Monday 4 July 2016

ORA.CVU Memory Leak - Windows Bug


The production cluster at the company I contract too had been running smoothly for ~30 days. Last week, during my morning check, I discovered the the listener and second and third scan resources on our cluster were in a state I had not seen:

INTERMEDIATE - CHECK TIMED OUT


crsctl stat res -t returned the following:

CLUSTER HEALTH REPORT  
---------------------  
.                      
crsctl stat res

-t     
------------------------------------------------
NAME           TARGET  STATE        SERVER                   STATE_DETAILS       
------------------------------------------------
Local Resources
------------------------------------------------
................
ora.LISTENER.lsnr
               ONLINE  INTERMEDIATE <node1>    CHECK TIMED OUT     
               ONLINE  ONLINE       <node2>                              
................
------------------------------------------------
Cluster Resources
------------------------------------------------
ora.LISTENER_SCAN1.lsnr
      1        ONLINE  ONLINE       <node2>                              
ora.LISTENER_SCAN2.lsnr
      1        ONLINE  INTERMEDIATE <node1>   CHECK TIMED OUT     
ora.LISTENER_SCAN3.lsnr
      1        ONLINE  INTERMEDIATE <node1>   CHECK TIMED OUT     
ora.cvu
      1        ONLINE  ONLINE       <node1>                              
......................

According to the log, the issue began at 01:47 that morning and had been consistently in this state.
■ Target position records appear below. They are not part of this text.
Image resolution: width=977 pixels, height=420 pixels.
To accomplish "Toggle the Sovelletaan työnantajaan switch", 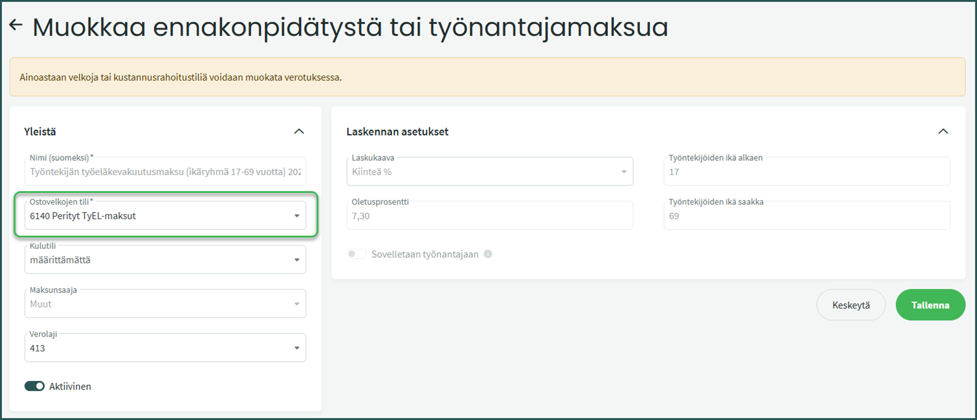I will point(356,254).
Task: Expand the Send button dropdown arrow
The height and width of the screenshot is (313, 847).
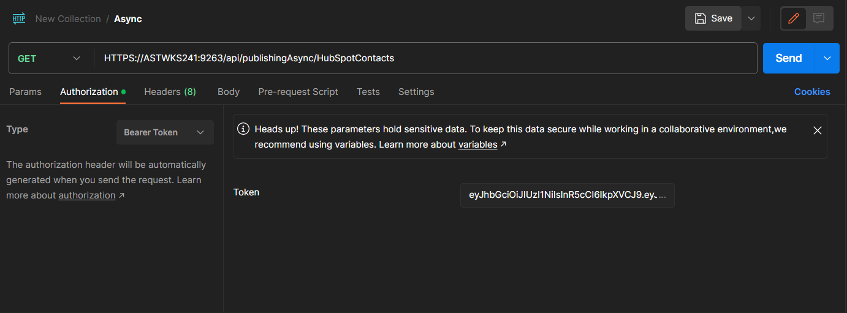Action: (x=827, y=58)
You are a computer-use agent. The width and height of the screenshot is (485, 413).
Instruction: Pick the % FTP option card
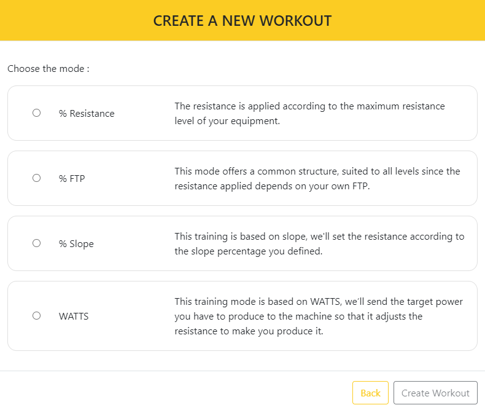click(243, 178)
The central log did not reveal the underlying cause of the issue
E:\OracleGrid\11.2.0.3\log\<node1>\alert<node1>.log

[E:\OracleGrid\11.2.0.3\bin\oraagent.exe(4348)]CRS-5818:Aborted command 'check' for resource 'ora.LISTENER.lsnr'. Details at (:CRSAGF00113:) {1:60709:2} in E:\OracleGrid\11.2.0.3\log\<node1>\agent\crsd\oraagent\oraagent.log.

[E:\OracleGrid\11.2.0.3\bin\oraagent.exe(5148)]CRS-5014:Agent "E:\OracleGrid\11.2.0.3\bin\oraagent.exe" timed out starting process "E:\OracleGrid\11.2.0.3\bin\lsnrctl.exe" for action "check": details at "(:CLSN00009:)" in "E:\OracleGrid\11.2.0.3\log\<node1>\agent\crsd\oraagent\oraagent.log"

[E:\OracleGrid\11.2.0.3\bin\oraagent.exe(5128)]CRS-5818:Aborted command 'check' for resource 'ora.LISTENER_SCAN3.lsnr'. Details at (:CRSAGF00113:) {1:60709:48526} in E:\OracleGrid\11.2.0.3\log\<node1>\agent\crsd\oraagent\oraagent.log.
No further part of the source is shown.